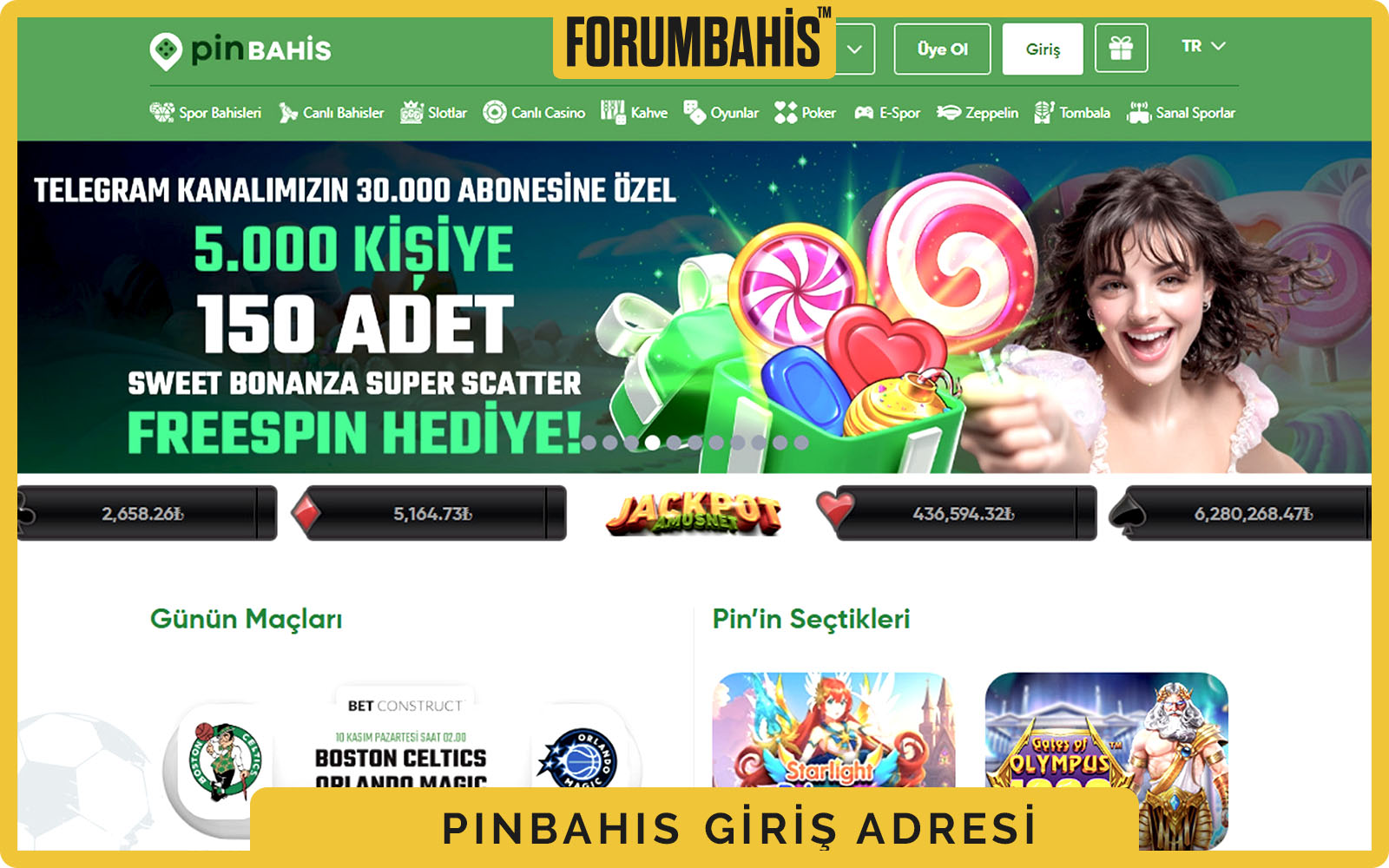Open the Poker section icon
Viewport: 1389px width, 868px height.
point(786,112)
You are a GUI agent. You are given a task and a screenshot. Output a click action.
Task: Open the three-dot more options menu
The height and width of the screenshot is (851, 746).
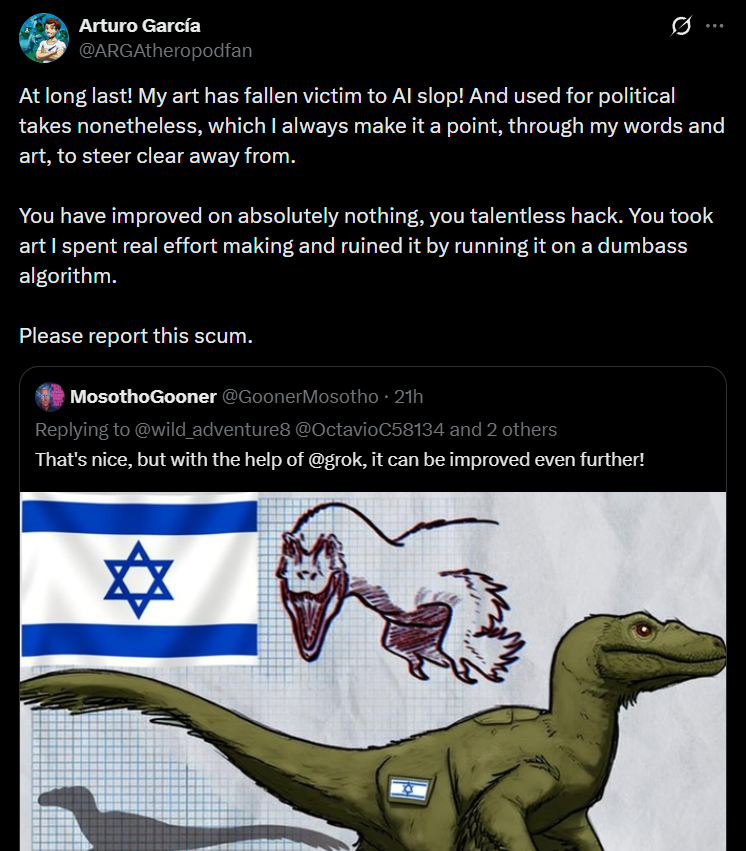pyautogui.click(x=714, y=27)
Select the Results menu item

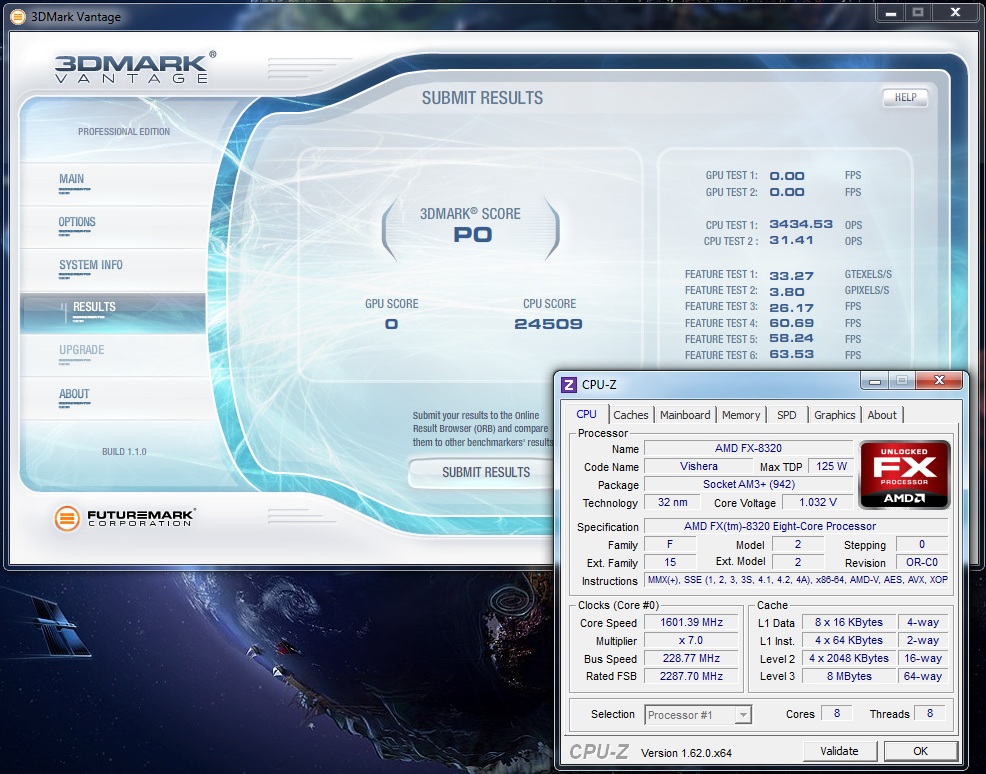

----

### Exercise goal:
Please return the lines from the line with "Task: Open the three-dot more options menu" through the last line of the data, both included, exactly, and without pictures.

### Output for this exercise:
Task: Open the three-dot more options menu
The height and width of the screenshot is (851, 746).
pyautogui.click(x=714, y=27)
Select the Results menu item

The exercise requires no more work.